Material for the task:
━━━━━━

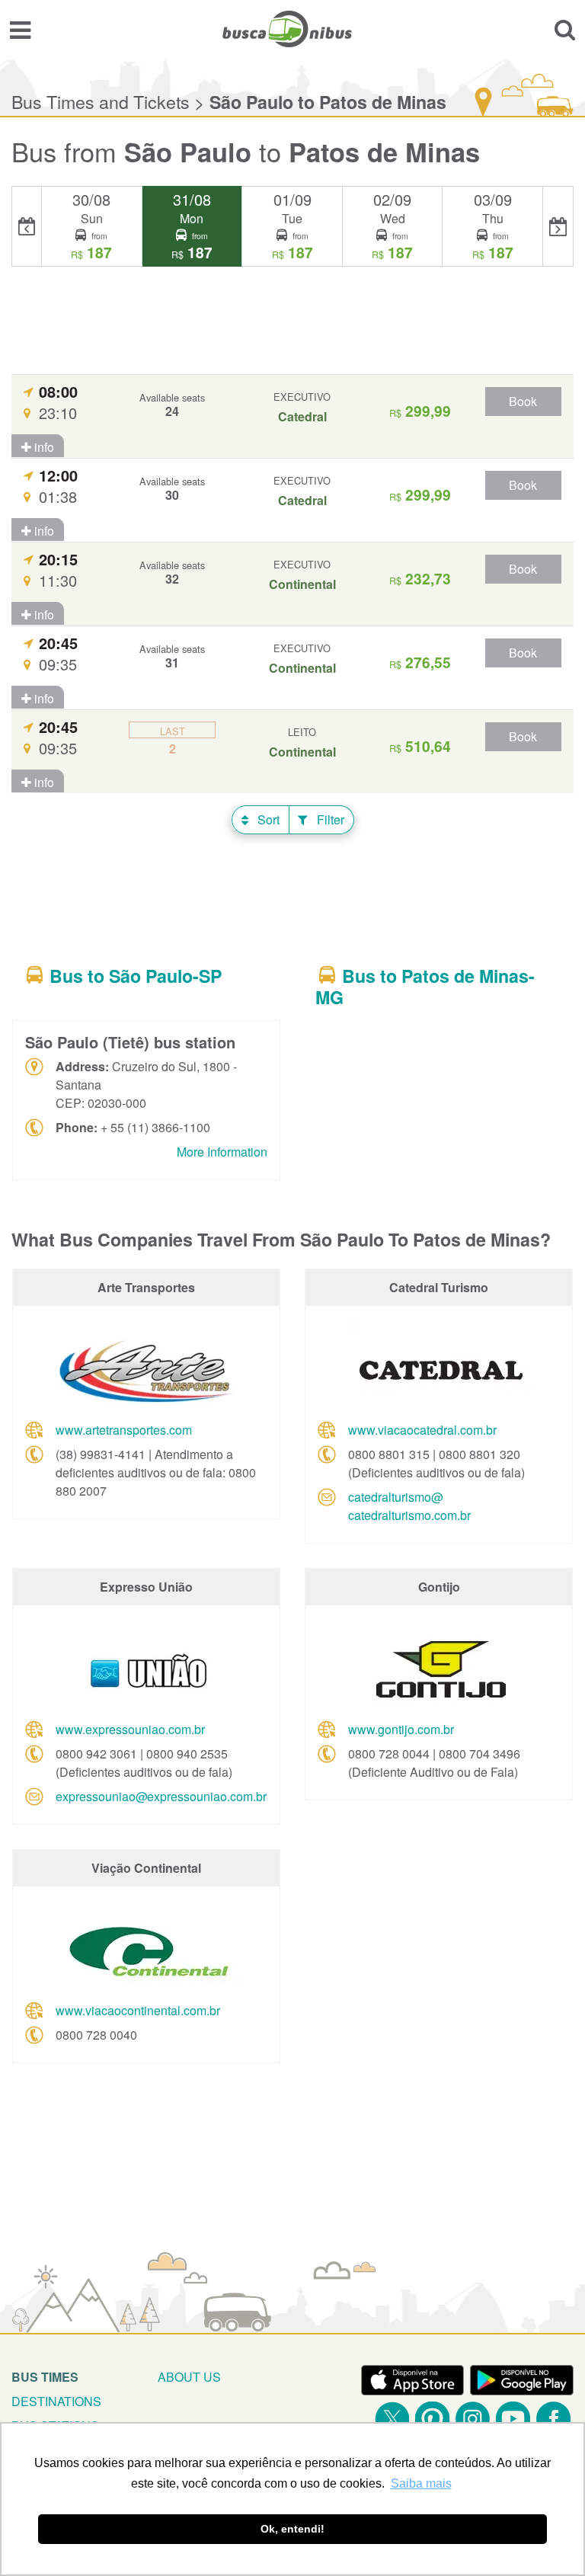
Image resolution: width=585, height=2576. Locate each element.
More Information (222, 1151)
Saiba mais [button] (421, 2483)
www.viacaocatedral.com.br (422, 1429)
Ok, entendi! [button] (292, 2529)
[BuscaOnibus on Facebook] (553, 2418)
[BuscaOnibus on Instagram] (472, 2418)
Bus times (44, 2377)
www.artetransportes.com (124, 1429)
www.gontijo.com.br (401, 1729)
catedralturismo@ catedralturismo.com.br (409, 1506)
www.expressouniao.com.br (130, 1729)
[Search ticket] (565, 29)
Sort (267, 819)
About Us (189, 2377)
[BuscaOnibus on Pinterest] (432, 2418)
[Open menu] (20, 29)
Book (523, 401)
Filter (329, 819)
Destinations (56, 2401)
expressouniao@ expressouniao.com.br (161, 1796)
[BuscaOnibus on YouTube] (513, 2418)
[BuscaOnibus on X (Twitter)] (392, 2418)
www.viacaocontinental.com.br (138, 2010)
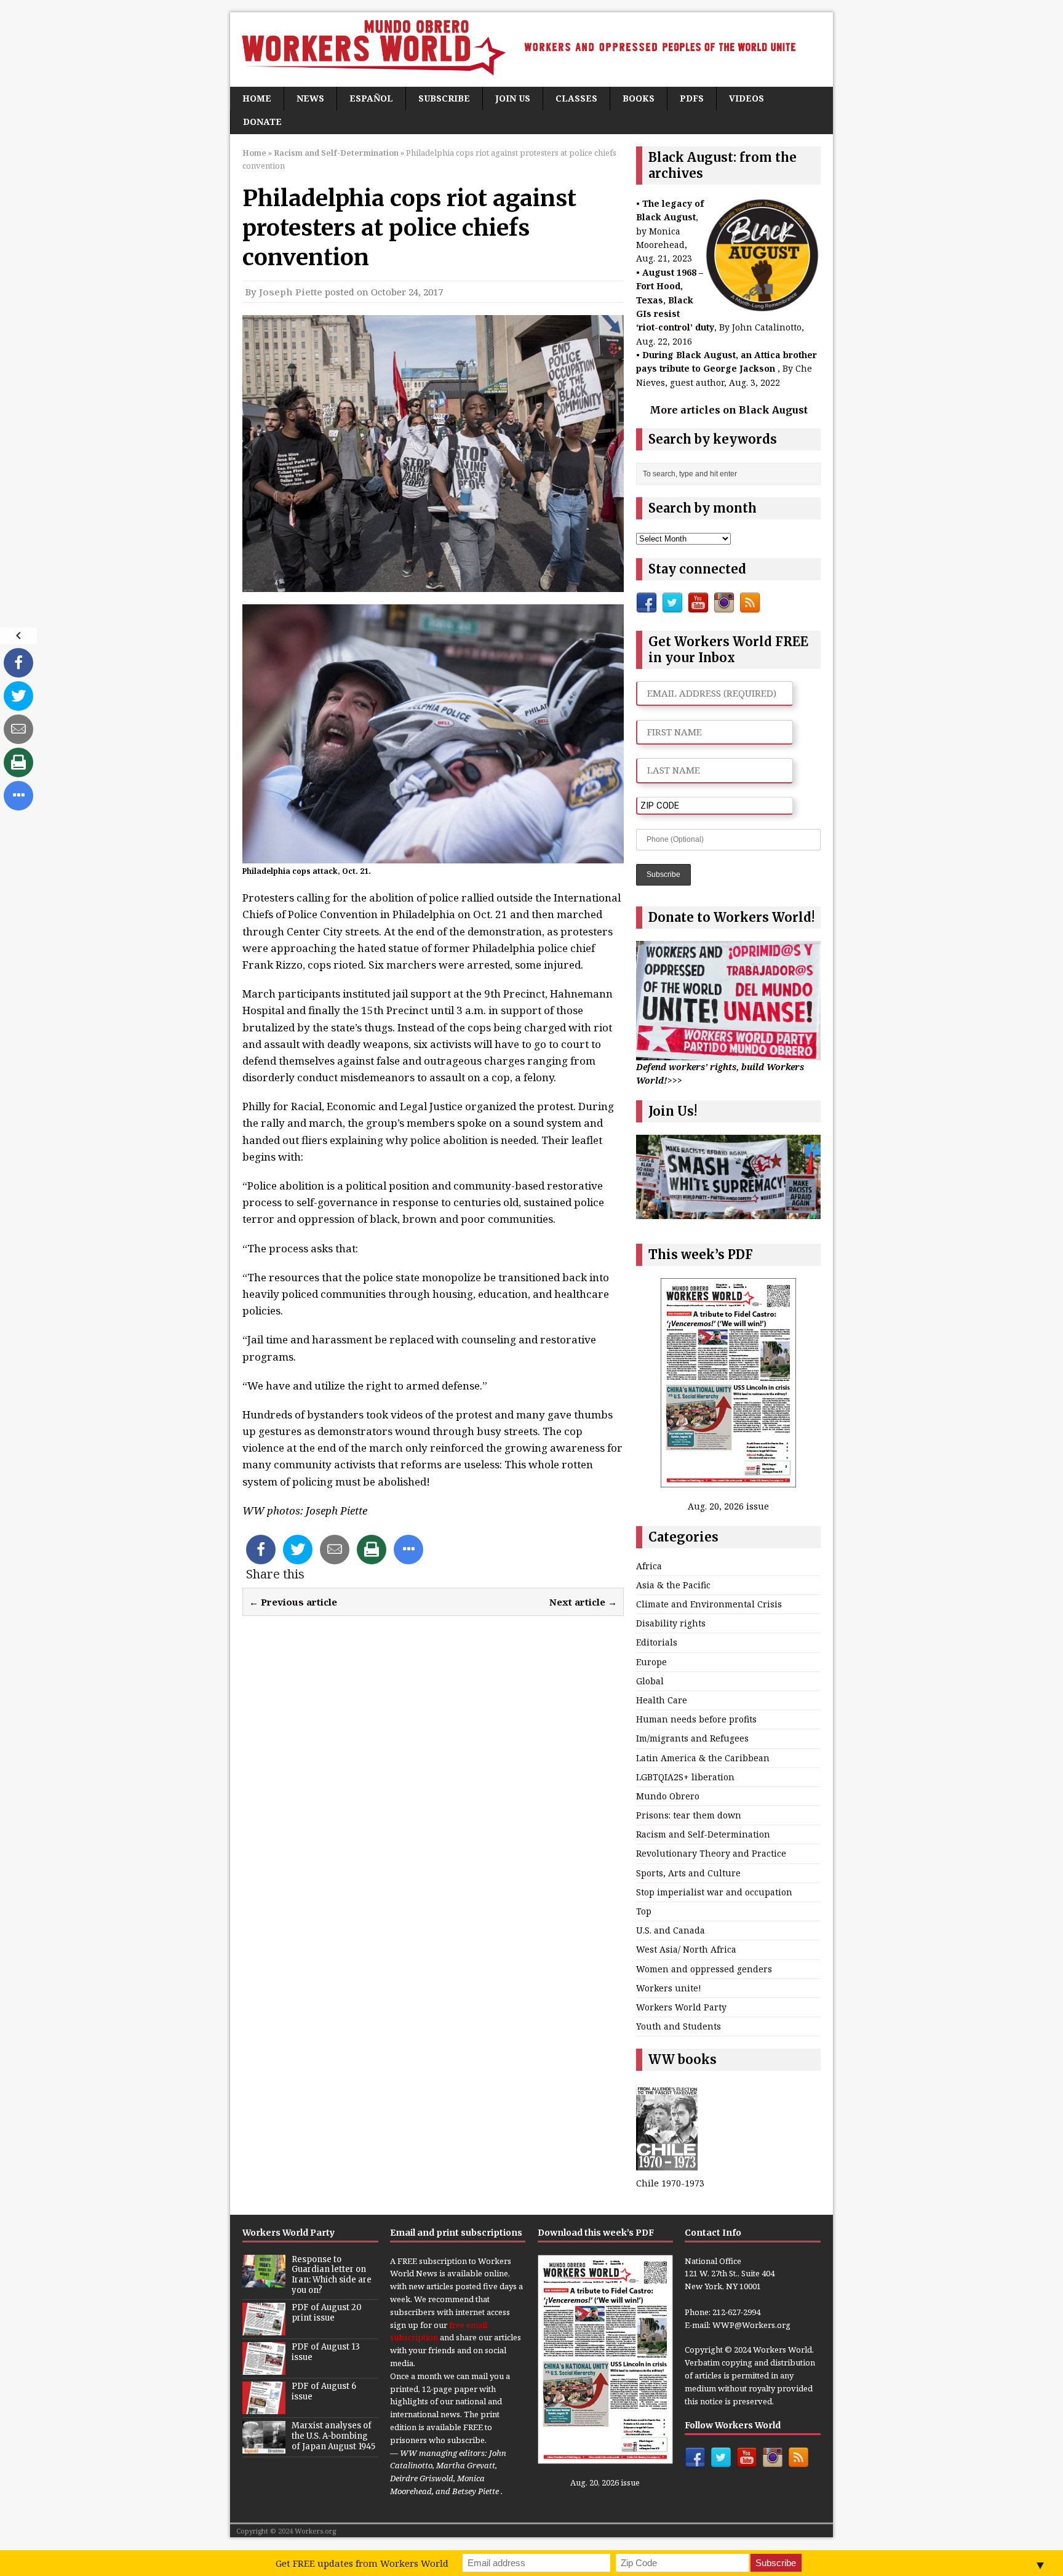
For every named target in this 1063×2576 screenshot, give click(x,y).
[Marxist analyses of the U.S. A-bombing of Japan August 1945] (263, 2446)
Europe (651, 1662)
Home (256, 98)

━━━━━━

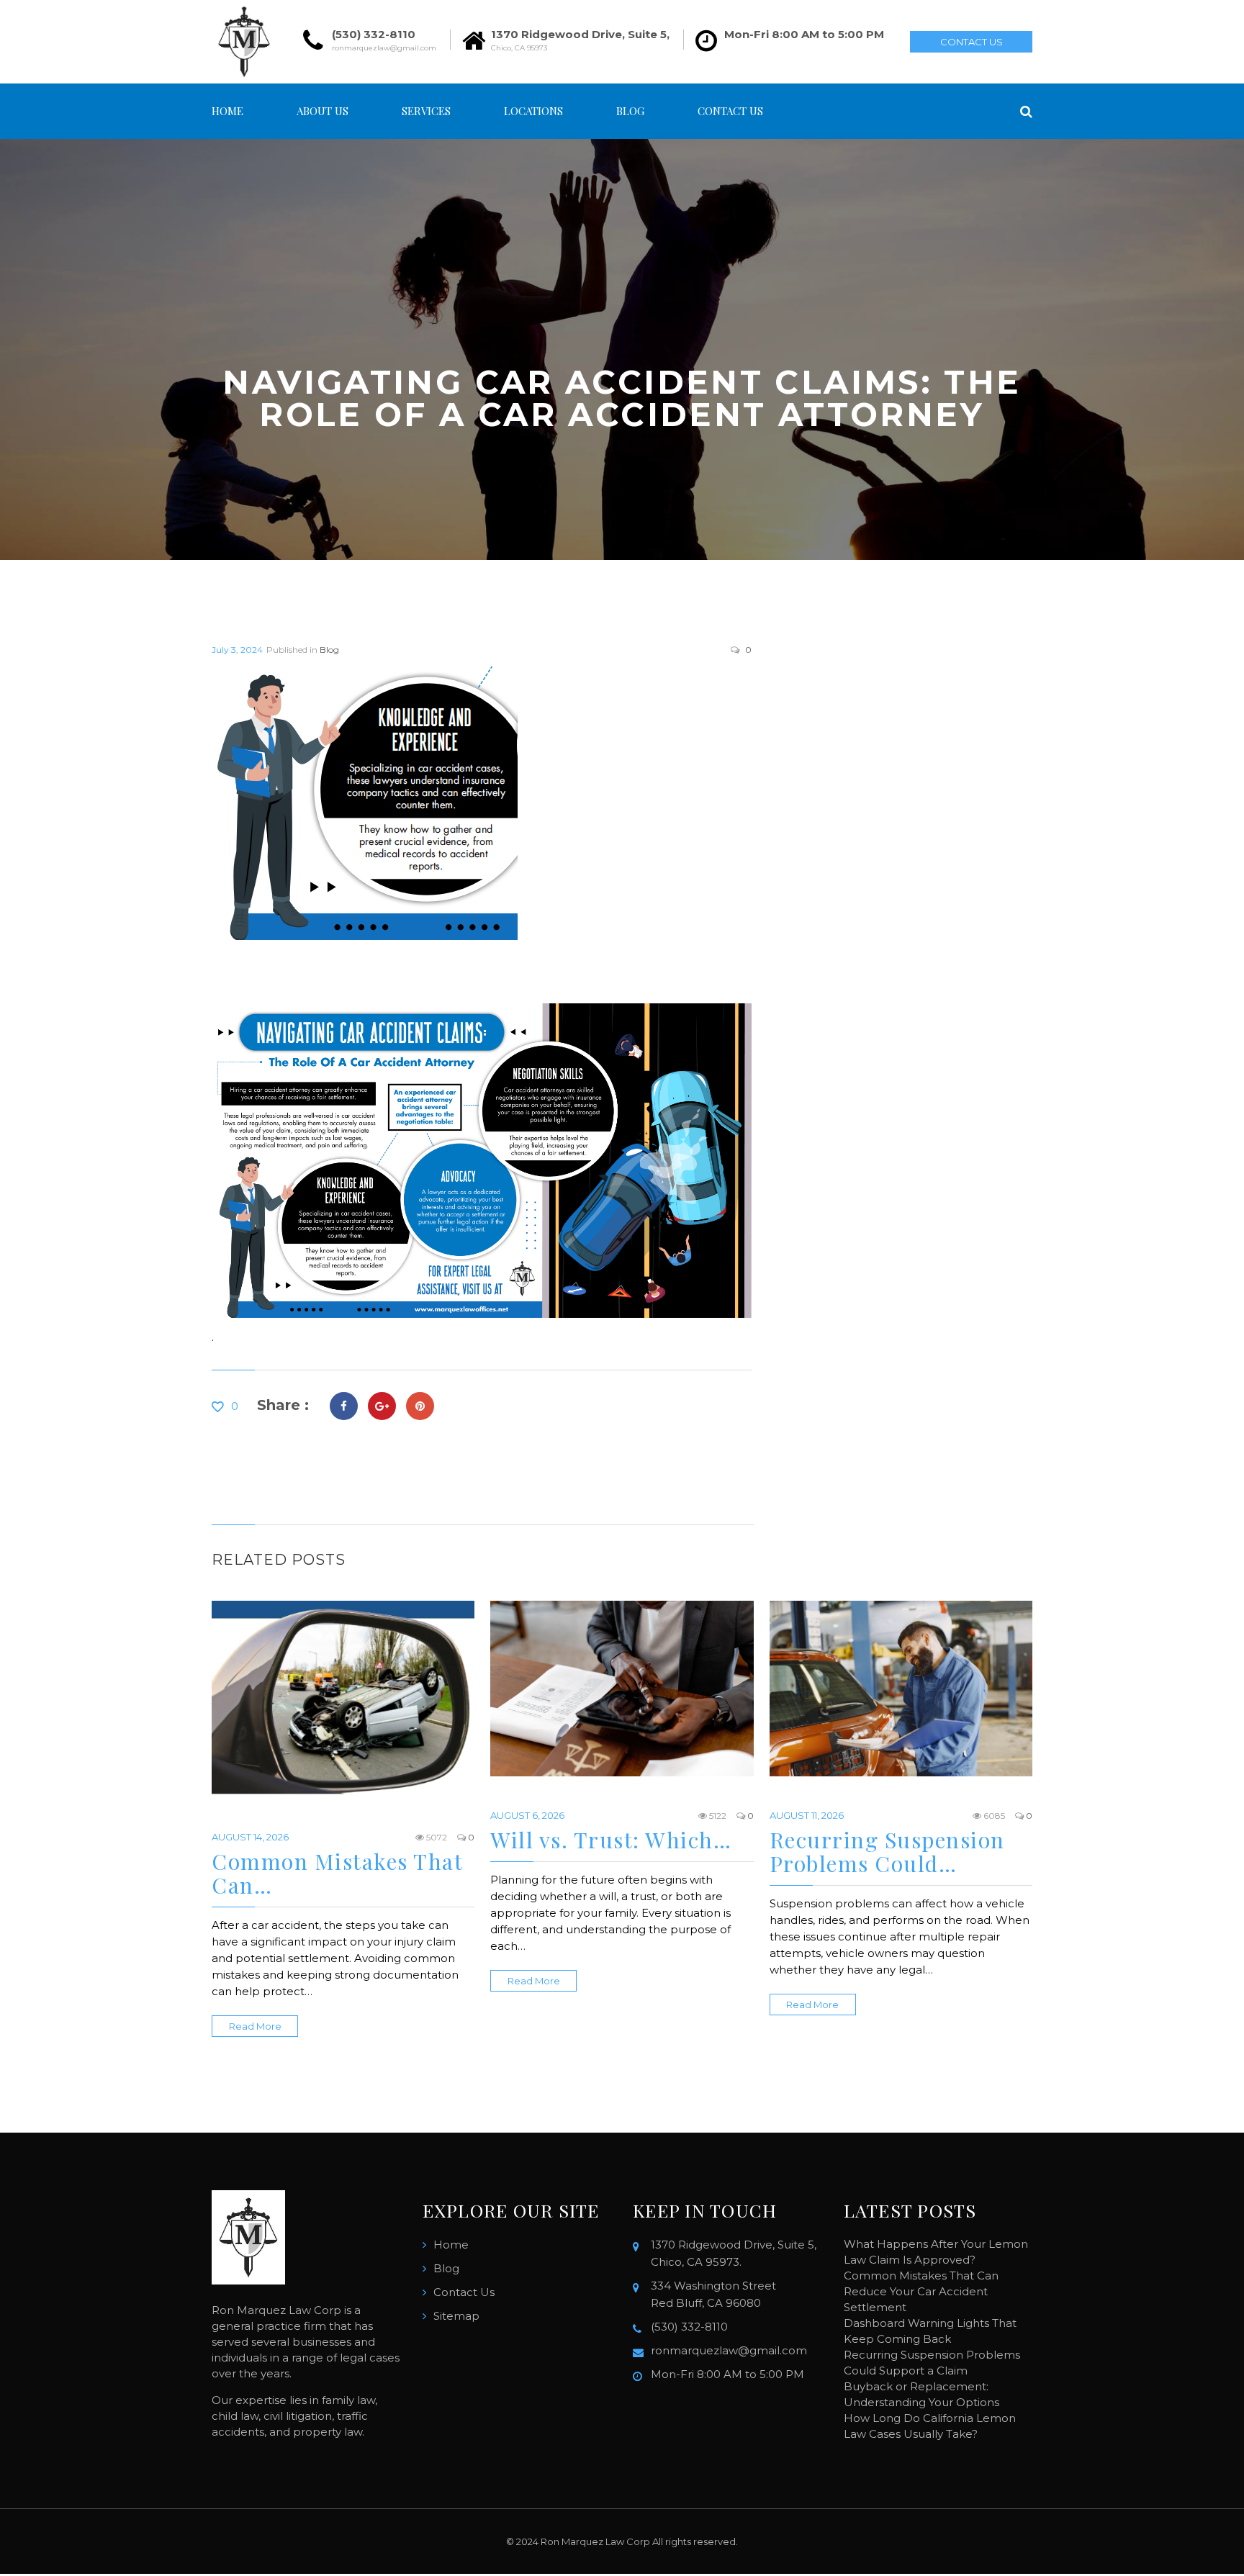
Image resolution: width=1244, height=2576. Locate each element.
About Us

━━━━━━

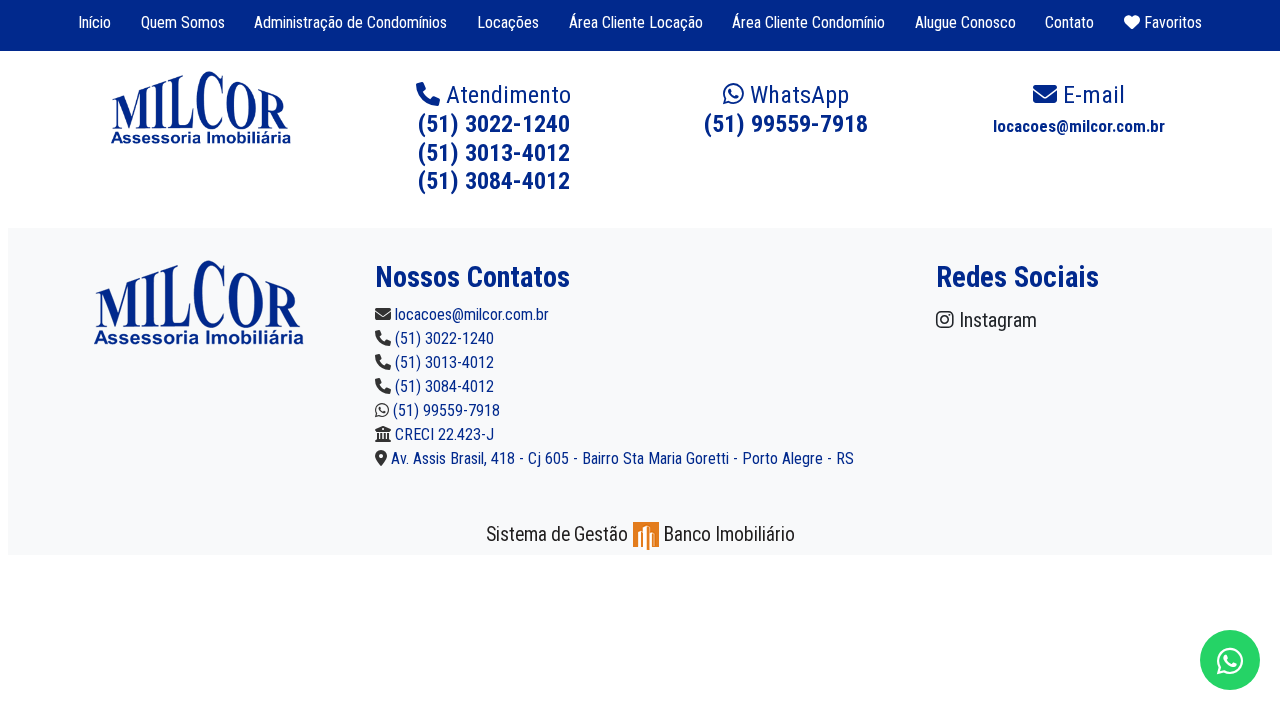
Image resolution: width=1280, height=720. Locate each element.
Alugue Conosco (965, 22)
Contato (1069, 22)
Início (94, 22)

━━━━━━

Print nothing but the lines above starting with the line that contains "www.artetransportes.com (124, 1429)" and going on through the line that contains "Home (256, 98)". Leave out the pictures.

www.artetransportes.com (124, 1429)
www.gontijo.com.br (401, 1729)
catedralturismo@ catedralturismo.com.br (409, 1506)
www.expressouniao.com.br (130, 1729)
[Search ticket] (565, 29)
Sort (267, 819)
About Us (189, 2377)
[BuscaOnibus on Pinterest] (432, 2418)
[Open menu] (20, 29)
Book (523, 401)
Filter (329, 819)
Destinations (56, 2401)
expressouniao@ expressouniao.com.br (161, 1796)
[BuscaOnibus on YouTube] (513, 2418)
[BuscaOnibus on X (Twitter)] (392, 2418)
www.viacaocontinental.com.br (138, 2010)
For every named target in this 1063×2576 screenshot, give click(x,y).
[Marxist analyses of the U.S. A-bombing of Japan August 1945] (263, 2446)
Europe (651, 1662)
Home (256, 98)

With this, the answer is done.